Rozando la Historia...

Por Carlos Morales Fredes *

viernes 02 de julio de 2021, 15:03h
Rozando la Historia...

02JUL21.- Bolivianos y turistas lo conocían como “el tren de la muerte”. Yo iba, ilusionado, en uno de sus vagones, rumbo a la frontera del Brasil. Me encontraba en la primera región, desempleado. Uno de mis amigos se había ido a San Pablo el año anterior, y ahora, cumpliendo su promesa, me convocaba.

Viajé en tren a Bolivia, donde compré un boleto de segunda hasta la frontera brasileña, y me encaminé a los coches de pasajeros con sus tradicionales e incómodos escaños de madera. En cuanto me negaron el acceso, señalándome secamente los vagones metálicos usados en nuestro país para la carga, no tuve dudas de que el empleado estaba cometiendo un error.

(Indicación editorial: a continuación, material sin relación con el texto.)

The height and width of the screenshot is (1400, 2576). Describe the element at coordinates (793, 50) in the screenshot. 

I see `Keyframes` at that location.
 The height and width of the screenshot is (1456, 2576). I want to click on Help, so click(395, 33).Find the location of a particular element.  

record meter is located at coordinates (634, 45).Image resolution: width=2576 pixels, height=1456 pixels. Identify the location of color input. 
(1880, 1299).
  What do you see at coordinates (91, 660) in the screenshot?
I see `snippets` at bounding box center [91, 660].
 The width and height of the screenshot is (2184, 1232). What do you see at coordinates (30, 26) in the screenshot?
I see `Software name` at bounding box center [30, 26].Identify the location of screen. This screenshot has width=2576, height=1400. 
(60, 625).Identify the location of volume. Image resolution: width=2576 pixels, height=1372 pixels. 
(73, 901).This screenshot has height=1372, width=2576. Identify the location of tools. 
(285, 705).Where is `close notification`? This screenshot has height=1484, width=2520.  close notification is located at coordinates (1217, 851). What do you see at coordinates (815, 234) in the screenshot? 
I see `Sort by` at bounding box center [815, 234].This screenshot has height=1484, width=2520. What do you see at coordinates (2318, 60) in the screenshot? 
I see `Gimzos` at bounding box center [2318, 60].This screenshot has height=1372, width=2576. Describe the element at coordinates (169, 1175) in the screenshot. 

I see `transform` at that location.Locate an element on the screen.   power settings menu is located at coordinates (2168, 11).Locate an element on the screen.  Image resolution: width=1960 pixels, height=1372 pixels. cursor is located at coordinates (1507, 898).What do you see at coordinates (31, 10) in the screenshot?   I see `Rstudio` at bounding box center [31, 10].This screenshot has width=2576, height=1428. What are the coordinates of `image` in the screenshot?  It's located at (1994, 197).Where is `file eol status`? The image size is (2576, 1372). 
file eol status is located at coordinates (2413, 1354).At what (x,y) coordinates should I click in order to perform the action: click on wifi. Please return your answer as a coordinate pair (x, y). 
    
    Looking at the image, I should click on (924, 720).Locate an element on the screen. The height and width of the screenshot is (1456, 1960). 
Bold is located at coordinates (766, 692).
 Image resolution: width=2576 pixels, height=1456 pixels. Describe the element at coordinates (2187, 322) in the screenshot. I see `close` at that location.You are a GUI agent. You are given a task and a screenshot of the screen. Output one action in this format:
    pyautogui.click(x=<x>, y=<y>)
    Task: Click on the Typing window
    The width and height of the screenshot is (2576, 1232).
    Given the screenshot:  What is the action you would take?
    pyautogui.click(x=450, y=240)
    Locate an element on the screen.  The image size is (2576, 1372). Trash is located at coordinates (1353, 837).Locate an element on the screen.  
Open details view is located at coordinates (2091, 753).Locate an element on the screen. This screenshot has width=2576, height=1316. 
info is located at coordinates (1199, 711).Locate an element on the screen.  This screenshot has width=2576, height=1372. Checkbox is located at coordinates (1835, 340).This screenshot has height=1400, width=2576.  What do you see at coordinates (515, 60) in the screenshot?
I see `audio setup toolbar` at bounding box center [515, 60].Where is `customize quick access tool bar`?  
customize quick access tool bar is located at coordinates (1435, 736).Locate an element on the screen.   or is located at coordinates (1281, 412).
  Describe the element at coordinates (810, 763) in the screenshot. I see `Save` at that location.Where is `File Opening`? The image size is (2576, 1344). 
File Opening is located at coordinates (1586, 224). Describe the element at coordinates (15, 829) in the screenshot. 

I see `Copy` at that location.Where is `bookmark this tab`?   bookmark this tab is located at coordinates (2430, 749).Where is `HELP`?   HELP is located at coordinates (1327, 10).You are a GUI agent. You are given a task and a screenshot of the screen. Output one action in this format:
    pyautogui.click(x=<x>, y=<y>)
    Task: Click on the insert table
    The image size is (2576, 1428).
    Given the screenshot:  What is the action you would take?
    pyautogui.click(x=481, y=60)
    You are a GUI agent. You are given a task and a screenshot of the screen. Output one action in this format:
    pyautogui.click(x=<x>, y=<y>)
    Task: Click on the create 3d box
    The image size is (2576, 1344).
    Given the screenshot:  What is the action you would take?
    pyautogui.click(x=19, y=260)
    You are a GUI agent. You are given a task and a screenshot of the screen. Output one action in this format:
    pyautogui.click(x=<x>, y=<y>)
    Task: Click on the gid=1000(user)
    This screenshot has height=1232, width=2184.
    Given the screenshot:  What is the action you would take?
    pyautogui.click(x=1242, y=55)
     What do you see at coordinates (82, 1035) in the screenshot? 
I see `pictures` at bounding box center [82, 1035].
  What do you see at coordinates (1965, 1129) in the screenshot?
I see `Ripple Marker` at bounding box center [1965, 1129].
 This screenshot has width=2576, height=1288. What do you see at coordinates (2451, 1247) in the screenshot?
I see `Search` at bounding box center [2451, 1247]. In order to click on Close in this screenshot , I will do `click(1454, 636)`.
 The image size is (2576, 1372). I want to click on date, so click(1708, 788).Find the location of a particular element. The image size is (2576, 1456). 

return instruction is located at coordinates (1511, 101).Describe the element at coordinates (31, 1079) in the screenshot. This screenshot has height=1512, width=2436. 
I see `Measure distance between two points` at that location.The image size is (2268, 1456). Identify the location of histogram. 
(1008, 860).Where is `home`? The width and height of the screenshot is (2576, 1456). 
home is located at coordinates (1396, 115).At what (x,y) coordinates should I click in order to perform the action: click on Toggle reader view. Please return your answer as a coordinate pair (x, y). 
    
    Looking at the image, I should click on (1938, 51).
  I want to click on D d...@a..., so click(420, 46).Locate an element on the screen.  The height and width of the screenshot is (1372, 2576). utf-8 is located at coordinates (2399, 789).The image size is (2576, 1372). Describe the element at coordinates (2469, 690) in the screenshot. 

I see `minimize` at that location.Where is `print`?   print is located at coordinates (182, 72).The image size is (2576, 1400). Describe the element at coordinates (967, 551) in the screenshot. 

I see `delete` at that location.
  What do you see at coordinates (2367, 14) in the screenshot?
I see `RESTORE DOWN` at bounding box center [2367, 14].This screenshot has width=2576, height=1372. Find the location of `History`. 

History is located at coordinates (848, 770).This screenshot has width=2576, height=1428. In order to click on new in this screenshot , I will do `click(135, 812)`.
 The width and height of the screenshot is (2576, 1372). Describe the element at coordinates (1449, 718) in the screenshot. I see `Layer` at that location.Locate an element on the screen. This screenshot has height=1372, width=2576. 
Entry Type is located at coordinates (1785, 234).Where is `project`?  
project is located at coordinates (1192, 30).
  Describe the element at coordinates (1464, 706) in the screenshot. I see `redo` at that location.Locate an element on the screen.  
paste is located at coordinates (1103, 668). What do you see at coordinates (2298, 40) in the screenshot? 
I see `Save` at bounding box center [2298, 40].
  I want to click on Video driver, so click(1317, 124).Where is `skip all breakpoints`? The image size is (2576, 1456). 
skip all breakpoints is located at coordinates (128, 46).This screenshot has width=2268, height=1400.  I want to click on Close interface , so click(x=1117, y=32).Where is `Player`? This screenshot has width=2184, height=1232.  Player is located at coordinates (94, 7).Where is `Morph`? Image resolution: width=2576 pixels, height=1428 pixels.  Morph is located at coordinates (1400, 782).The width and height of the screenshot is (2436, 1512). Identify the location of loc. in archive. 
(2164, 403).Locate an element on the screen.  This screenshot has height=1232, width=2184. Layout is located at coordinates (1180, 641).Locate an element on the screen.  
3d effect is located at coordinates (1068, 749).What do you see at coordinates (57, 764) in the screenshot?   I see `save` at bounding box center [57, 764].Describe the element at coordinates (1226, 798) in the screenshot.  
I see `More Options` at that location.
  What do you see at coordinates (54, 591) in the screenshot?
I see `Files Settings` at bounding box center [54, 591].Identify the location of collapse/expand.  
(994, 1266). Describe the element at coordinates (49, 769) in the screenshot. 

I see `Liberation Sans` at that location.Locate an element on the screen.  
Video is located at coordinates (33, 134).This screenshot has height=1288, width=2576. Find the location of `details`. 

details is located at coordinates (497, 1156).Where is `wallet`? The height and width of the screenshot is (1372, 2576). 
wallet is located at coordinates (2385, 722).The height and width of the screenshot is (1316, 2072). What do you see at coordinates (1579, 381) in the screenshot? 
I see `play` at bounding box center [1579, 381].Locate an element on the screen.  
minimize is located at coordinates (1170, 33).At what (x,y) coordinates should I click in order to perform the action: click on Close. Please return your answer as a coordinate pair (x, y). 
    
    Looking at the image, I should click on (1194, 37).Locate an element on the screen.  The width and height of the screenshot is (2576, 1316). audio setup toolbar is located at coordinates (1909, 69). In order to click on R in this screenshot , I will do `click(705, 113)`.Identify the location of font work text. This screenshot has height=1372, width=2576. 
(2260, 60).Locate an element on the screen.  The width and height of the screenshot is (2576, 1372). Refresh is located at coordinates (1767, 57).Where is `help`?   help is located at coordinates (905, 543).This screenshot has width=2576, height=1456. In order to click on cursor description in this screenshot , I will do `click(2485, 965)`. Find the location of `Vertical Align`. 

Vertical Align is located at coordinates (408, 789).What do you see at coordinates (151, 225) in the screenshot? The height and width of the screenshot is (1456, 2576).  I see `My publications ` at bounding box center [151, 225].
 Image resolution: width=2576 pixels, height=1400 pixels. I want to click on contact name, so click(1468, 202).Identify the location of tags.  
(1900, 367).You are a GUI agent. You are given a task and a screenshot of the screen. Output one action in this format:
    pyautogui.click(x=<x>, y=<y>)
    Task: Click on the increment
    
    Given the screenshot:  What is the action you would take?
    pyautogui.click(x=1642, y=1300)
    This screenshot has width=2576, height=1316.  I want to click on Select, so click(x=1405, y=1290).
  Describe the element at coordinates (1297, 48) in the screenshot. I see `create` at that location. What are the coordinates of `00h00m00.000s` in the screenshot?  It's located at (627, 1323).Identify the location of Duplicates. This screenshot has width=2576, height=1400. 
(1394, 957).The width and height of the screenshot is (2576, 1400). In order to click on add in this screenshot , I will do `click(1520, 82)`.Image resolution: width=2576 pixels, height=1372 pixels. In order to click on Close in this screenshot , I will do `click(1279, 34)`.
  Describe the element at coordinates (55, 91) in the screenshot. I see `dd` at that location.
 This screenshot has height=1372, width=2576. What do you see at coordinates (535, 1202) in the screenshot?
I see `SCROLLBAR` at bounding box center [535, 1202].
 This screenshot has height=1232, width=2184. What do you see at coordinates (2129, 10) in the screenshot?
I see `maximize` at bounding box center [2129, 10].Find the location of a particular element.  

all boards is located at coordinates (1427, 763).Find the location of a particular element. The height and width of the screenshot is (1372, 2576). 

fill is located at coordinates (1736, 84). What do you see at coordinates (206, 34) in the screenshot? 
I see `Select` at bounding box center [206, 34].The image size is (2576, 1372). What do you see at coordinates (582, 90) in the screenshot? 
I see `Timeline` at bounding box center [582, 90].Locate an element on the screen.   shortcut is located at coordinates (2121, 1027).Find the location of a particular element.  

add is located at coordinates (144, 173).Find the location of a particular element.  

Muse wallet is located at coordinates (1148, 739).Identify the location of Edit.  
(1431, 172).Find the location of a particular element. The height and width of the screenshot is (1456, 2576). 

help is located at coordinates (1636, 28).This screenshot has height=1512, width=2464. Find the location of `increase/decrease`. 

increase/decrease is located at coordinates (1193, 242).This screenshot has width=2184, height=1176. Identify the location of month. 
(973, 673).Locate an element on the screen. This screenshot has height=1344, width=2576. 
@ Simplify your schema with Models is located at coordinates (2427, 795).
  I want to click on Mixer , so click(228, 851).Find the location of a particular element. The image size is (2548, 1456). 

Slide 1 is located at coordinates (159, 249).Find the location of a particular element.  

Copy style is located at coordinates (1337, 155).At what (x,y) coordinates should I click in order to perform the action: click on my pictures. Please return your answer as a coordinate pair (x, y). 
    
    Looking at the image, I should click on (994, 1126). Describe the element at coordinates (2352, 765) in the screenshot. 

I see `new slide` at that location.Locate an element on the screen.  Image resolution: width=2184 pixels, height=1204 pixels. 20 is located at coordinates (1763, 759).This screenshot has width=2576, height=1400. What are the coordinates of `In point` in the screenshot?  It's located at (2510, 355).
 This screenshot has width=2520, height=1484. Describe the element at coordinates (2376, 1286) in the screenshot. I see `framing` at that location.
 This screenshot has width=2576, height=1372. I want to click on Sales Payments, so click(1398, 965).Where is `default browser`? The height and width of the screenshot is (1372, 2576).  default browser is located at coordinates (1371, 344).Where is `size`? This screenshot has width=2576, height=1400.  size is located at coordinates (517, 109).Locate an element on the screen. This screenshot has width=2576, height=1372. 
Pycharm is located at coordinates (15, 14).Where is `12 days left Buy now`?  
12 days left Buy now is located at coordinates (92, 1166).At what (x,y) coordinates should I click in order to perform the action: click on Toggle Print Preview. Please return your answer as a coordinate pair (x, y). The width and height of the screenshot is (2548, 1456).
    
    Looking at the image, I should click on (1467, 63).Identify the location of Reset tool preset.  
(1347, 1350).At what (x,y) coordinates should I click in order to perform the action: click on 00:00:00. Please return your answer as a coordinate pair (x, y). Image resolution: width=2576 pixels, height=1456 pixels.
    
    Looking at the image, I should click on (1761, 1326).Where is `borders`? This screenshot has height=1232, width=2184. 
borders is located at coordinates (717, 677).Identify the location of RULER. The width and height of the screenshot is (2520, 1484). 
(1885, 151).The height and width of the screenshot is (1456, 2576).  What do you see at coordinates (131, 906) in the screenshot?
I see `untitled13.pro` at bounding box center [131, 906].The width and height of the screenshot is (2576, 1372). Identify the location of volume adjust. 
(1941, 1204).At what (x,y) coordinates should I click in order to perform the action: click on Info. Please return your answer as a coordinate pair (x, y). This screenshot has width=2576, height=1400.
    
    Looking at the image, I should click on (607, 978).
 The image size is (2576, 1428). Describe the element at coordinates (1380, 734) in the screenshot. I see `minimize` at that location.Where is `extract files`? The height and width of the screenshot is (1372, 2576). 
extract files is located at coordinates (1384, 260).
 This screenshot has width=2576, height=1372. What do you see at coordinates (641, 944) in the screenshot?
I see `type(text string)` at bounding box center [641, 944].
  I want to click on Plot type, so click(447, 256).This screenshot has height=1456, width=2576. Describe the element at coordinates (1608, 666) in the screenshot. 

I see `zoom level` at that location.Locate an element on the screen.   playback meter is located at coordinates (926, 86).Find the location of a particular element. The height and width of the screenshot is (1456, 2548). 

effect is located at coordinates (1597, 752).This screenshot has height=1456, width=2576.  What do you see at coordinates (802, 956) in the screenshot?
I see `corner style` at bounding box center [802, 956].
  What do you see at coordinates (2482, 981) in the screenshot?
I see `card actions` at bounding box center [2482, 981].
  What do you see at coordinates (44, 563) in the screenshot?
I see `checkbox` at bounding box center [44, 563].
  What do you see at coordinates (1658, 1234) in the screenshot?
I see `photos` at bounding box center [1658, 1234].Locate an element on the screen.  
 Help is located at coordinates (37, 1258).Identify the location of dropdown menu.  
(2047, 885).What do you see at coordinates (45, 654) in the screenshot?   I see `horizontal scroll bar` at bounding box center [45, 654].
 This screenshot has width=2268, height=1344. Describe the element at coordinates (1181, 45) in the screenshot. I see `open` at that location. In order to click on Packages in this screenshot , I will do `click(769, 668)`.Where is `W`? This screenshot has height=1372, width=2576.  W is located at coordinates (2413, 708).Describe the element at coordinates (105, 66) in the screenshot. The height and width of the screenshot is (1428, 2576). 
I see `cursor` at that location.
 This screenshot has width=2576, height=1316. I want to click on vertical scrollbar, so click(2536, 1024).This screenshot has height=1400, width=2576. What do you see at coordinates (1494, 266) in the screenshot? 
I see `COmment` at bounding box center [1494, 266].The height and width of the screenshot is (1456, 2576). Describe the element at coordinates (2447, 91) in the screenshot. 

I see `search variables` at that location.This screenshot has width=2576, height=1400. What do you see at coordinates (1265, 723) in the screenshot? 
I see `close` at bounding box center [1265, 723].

No había tal, y terminé viajando más de cuarenta y ocho horas en calidad de res. Cuando me apoyé contra una de las paredes del vagón, no había más de una docena de personas con sus bultos. Tres de ellos destacaban, por sus frondosas barbas y crecidas cabelleras, que les daba aspecto de llevar tiempo recorriendo el país, ya que no obstante sus ponchos y toscas ojotas, no eran nativos. Luego de un par de horas de viaje, en un lugar de la sierra, donde una breve cuesta obligó al tren a disminuir su premura y aumentar su esfuerzo, saltaron del carro. Minutos antes, uno de ellos, el más imponente, había encendido un grueso cigarro, y su cara de Cristo pareció perder beatitud. Mientras se erguía, nuestras miradas se encontraron, y en ese momento supe. La guerrilla cubana, con el “Che” a la cabeza, estaba en Bolivia. Atónito, los seguí con la mirada, hasta que se perdieron en la selva mientras, el corazón, parecía remontar por mi garganta.

Caía la noche del segundo día al arribar a Puerto Súarez, último emplazamiento boliviano. La cantidad de personas en el carro superaba las sesenta almas, quienes habían realizado durante el viaje, y sin inhibición alguna, todas las actividades propias de su humana condición.

Crucé la frontera, ingresando a Curumbá desde donde salía el tren hacía el interior de Brasil. En cuanto manifesté mis intenciones de seguir hasta San Pablo, inmigración me pidió mostrar un mínimo de trescientos dólares, acreditando así mi condición de turista.

Permanecí largo rato en la estación después de salido el tren, sabiendo que la única opción era regresar a Chile, pero todo mi capital lo había invertido en el frustrado periplo. Salí del lugar abatido, sin saber dónde ir ni qué hacer.

¿Eris chileno?” El sujeto se pasaba, en seco y con la destreza que da el hábito, una rasuradora de hojilla por la incipiente barba al tiempo que me interrogaba “¿no tenis la cuota de viaje?”. Le confirmé mi nacionalidad y estado financiero. Me invitó a quedarme con él dividiendo gastos.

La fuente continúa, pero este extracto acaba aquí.